Articles, Aset, Auset, Isis, Wepwawet

Aset and Wepwawet

Wepwawet

Wepwawet’s (also Upwawet; Greek: Ophois) name means “Opener of the Ways”. Wepwawet is normally depicted as a:

*Standing Canine on a standard
*Standing Canine on a standard, with the shedshed and Uraeus
*Standing or enthroned man with a Jackal’s head
*recumbant jackal

According to Terence DuQuesne, jackals “symbolized vigor, beauty and elegance” as well as with their associations with boundary places such as the desert and the dead (1). The Egyptian jackals have golden-yellow coats, are nocturnal and partner as long as they live (2). As Wepwawet’s theophany, this could describe some of the god’s own attributes.

Wepwawet is a warrior depicted as holding a mace and a bow. As Opener of the Way, Wepwawet does this for ritual, the sun to rise, the deceased to go to the Duat, and the baby to come to the womb (3). Wepwawet was a guardian of cemeteries (4).

As a solar god, Wepwawet helped the sun god to be born from the sky goddess during the coming dawn (5).
The Greeks identified him with the wolf and the Egyptian jackal has been found scientifically to be a species of wolf or coyote. There was a syncretic form of the god, Wepwawet-Ra who was especially worshiped during the New Kingdom (6).

Wepwawet and Aset

There are two Middle Kingdom hymns that name Wepwawet as the eldest son of Nut so he could also be viewed as the brother of Aset (7).

At Abydos, Wepwawet was a son of Aset and Wesir. He was the son or consort of Aset (8) ; he had an epithet “Son of Aset” (9). Wepwawet is attested as the son of Aset from “the tomb of Userhat at Thebes” dated from the late 18th Dynasty to the early 19th Dynasty (10).

Kahl adds that Aset’s cult was worshiped in Asyut from the time of Ramssess the Second and Wepwawet, was honored as Wesir’s son so therefore he would be Aset’s son also (11). Within the New Kingdom, at the city of Asyut, there are stelae that have Wepwawet’s image where he is identified as the “Son of Aset”. In some cases not even his name is recorded, just his image and the epithet (12).

An inscription from the Temple of Aset at Philae, says,”Wepwawet, Great God in Asyut, Son of Aset in the Chambers of Hnkstj.t” (13). An offering inscription at the Temple of Edfu states that Aset ordered her son Heru to share the offering with “his brother Wepwawet” (14).

→ **Instruction A**
Summarize the article on Wepwawet and Aset in two sentences.
→ **Instruction B**
Recast the paragraph of the Wepwawet article that begins "Wepwawet is a warrior depicted" as a bulleted list, keeping its main facts.
→ **Instruction C**
Carry on the article on Wepwawet and Aset from the point where it stops.

→ **Data supplied**
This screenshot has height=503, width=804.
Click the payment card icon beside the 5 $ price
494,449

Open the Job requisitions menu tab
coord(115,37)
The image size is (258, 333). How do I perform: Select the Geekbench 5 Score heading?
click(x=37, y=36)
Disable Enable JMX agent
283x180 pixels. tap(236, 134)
...
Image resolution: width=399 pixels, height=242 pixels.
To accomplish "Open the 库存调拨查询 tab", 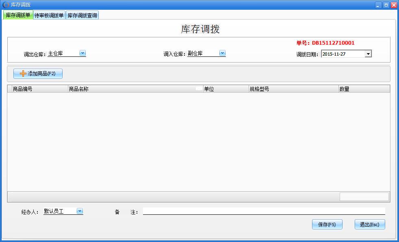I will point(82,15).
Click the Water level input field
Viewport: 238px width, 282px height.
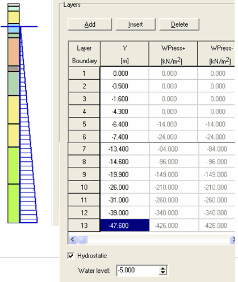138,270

→ **Written answer A**
Wepwawet, whose name means "Opener of the Ways," is shown as a canine or jackal-headed figure and acts as a warrior, a guardian of cemeteries, and a solar god who opens the way for ritual, the sunrise, the deceased, and the baby. Hymns and inscriptions from places such as Abydos, Asyut, Philae, and Edfu connect him to Aset as her brother, her son, or her consort.

→ **Written answer B**
- Wepwawet is a warrior shown holding a mace and a bow.
- As Opener of the Way, he opens the way for ritual, for the sun to rise, for the deceased to go to the Duat, and for the baby to come to the womb.
- He was a guardian of cemeteries.

→ **Written answer C**
Within the Papiri dell Societa Italiana manual, a statue of Aset nursing her son Wepwawet is mentioned within a grove of trees sacred to Wepwawet in the town of Asyut (15).

Aset is the Maker of Kings while Wepwawet as the Opener of the Way, makes way for the King to receive his power and sit upon his throne.

Wepwawet, as the son of Aset, is a deity associated with magic, opening the way for the sun to rise, the baby to go to the womb of the mother and a guide for the dead. All of these things, Aset also does as a Mistress of Magic, aiding the sun to rise, helping the child to be born acting as a midwife and guiding the dead in the afterlife.

Wepwawet is a warrior holding a mace and bow leading the armies into battle, while his mother Aset holds a scimitar to protect the state and ensure victory for the armies of Kemet.

Aset and Wepwawet are psychopomps, magicians and trickster deities. As both mother and son are deities of the threshold, Wepwawet is the god that walks the liminal paths and Aset connects those worlds and paths together.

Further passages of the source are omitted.